The benefit that Lambda brings is very simply connecting together cloud services."

Generally, the benefits of a function service are:

- scale to zero: when a function is not active it won't use any resources and create costs.

- higher level of abstraction: if a piece of software fits well into the FaaS abstraction, it should be more productive to implement and operate it on the FaaS level over lower levels (PaaS, container, IaaS, etc.) K8s in particular is quite a complicated system to target by an app, which is why Knative was started.

If Lambda makes it easy to call other cloud services, I'd say that's a side-effect of a good FaaS implementation. Bringing this benefit to other function services should be a matter of using the right libraries.

(I work at Pivotal, but not on Riff or Knative)



> If Lambda makes it easy to call other cloud services ... Bringing this benefit to other function services should be a matter of using the right libraries.

You are correct in that the calling out to other things is just a concern of the function itself, but the value in the 'connecting' that Lambda does is from being _invoked_ by other Cloud services by way of integration to their event systems. e.g. Object storage file creation event X triggers Lambda function Y to update resource Z (resource Z isn't necessarily a Cloud service, it could be a database).

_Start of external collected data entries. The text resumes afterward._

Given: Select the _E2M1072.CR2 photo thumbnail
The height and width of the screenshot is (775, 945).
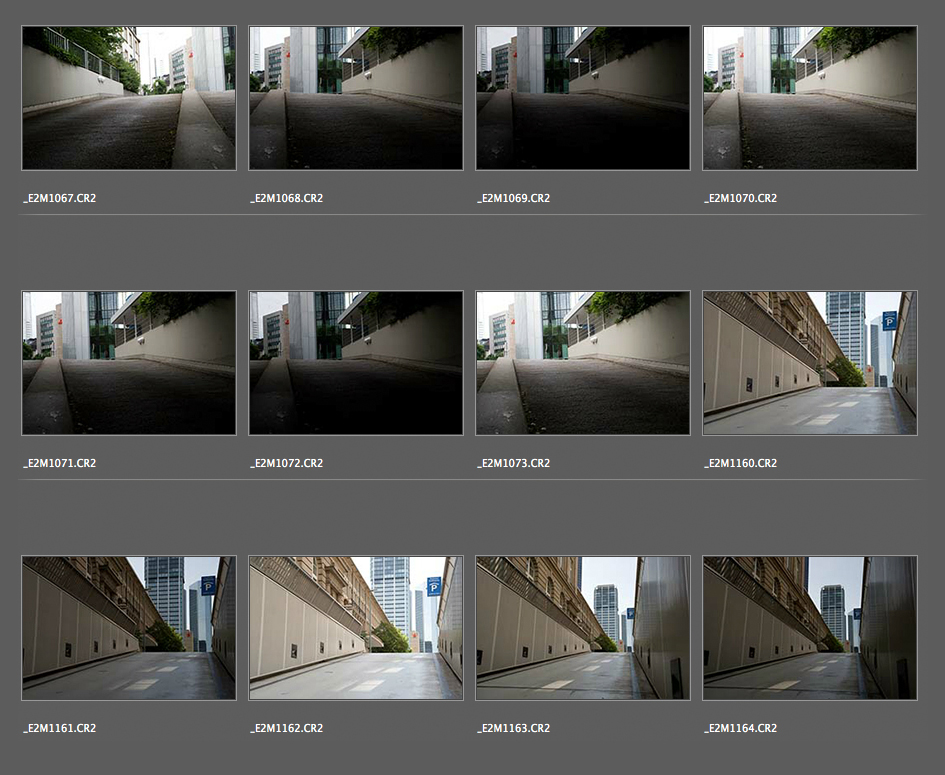Looking at the screenshot, I should 356,363.
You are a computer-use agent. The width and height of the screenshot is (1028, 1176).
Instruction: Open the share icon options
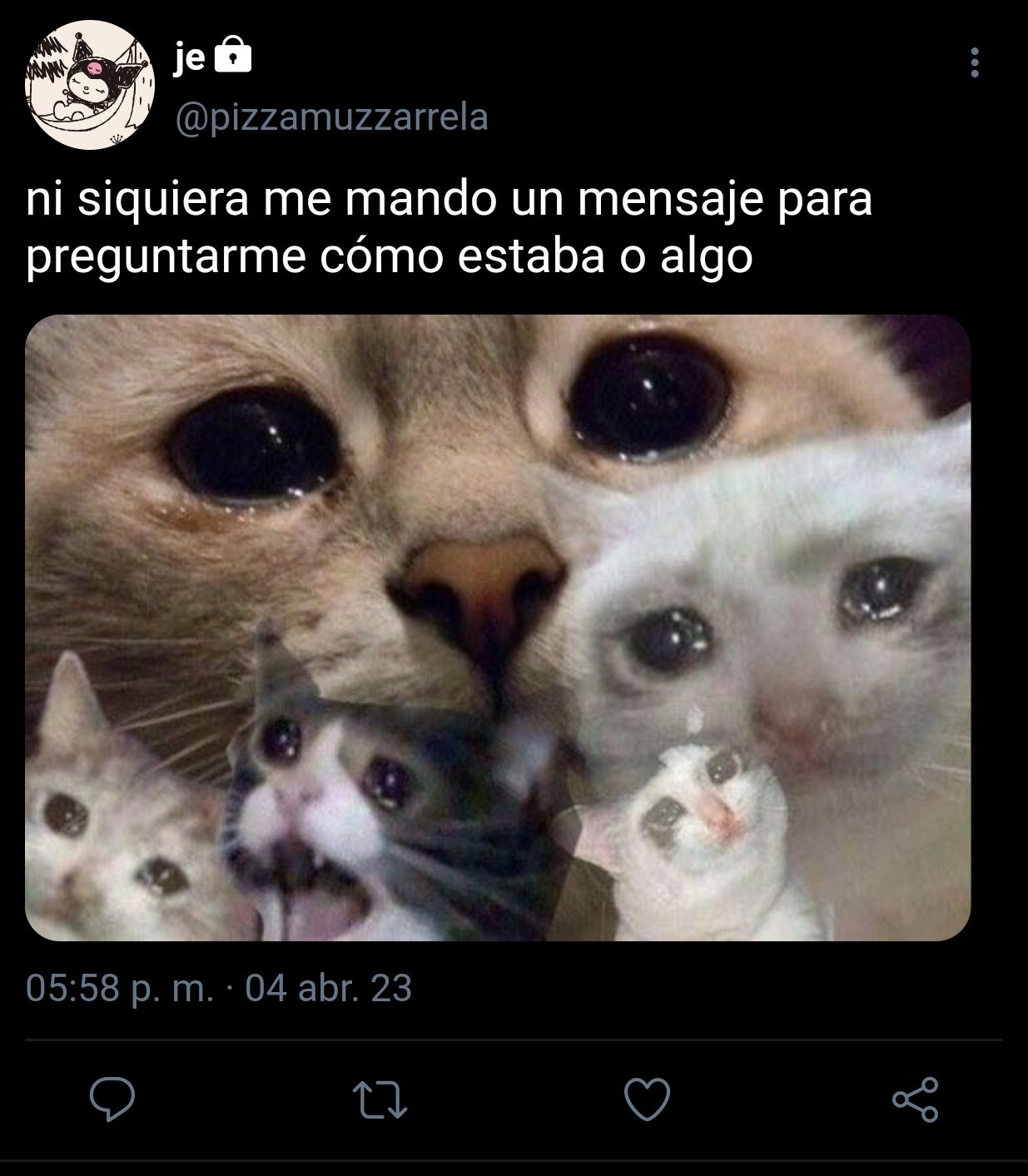tap(915, 1099)
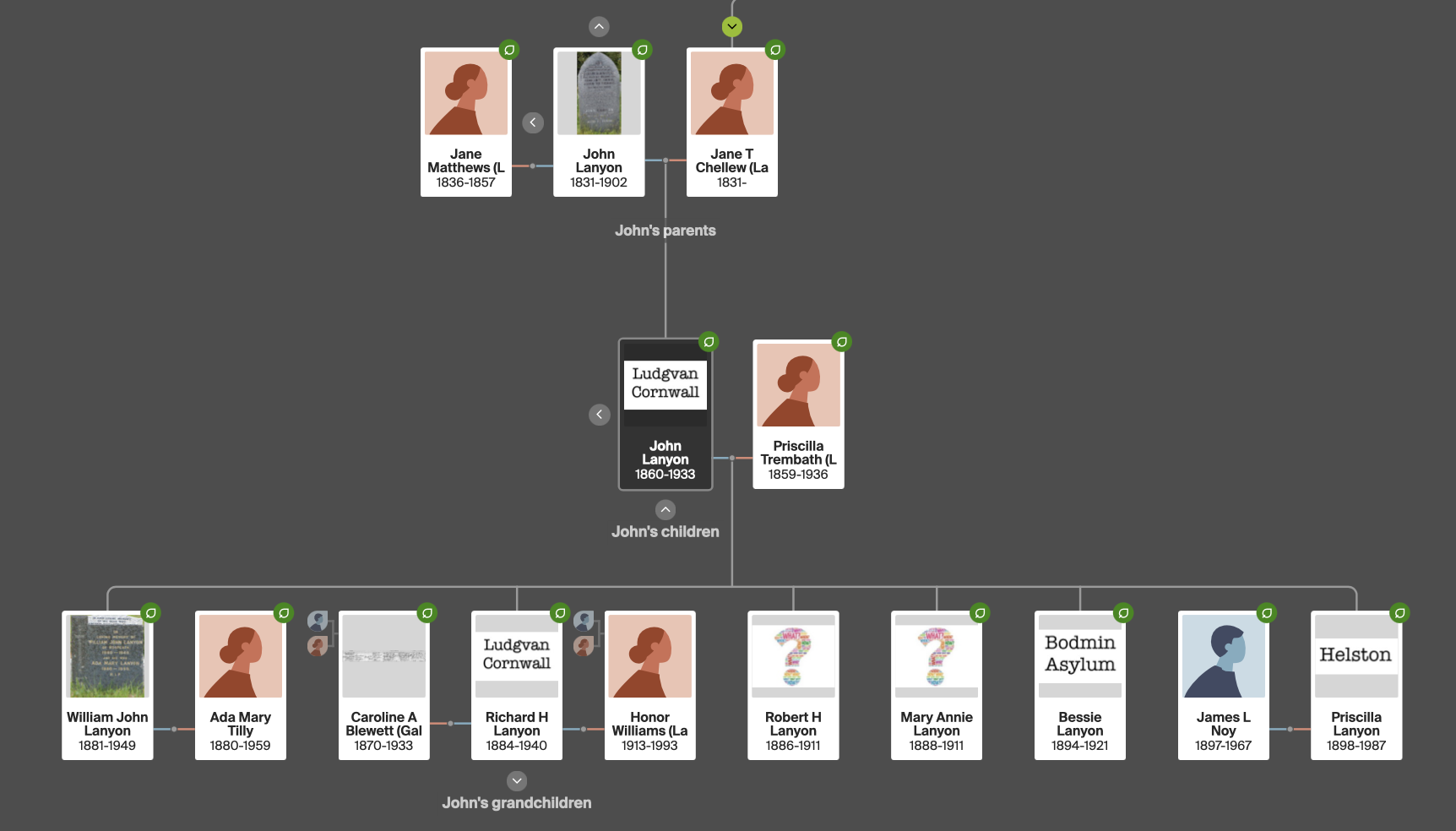
Task: Expand ancestors above John Lanyon 1831-1902
Action: click(599, 27)
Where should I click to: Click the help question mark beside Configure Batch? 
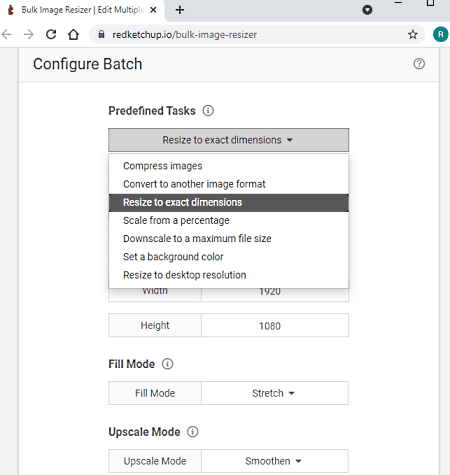[x=419, y=64]
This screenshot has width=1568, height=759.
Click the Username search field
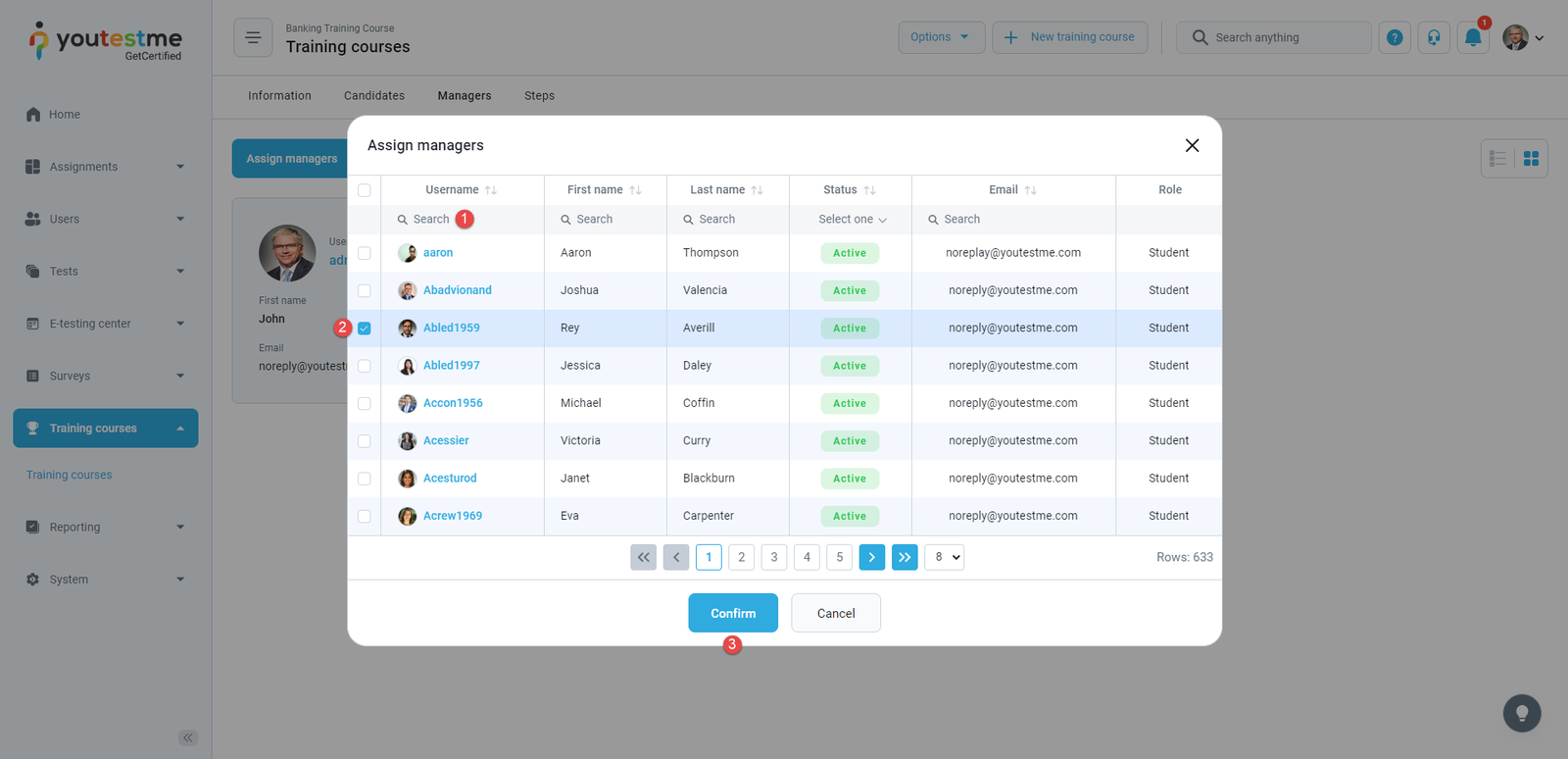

This is why I'm skeptical of on-prem FaaS. It's an easy value proposition to sell when you can use Lambda as an example. But Enterprises have heterogeneous environments so Lambda-like integration into other services is far from a given, and 'scaling to zero' is a little disingenuous because there always needs to be underlying infrastructure (k8s in the case of PFS) running to handle function invocation.


> But Enterprises have heterogeneous environments so Lambda-like integration into other services is far from a given

Because it's not a walled garden. As the ecosystem grows that pain (and it's real) will ease.

> 'scaling to zero' is a little disingenuous because there always needs to be underlying infrastructure

The point is to use it more efficiently. Mixed workloads with scale-to-zero help achieve that end.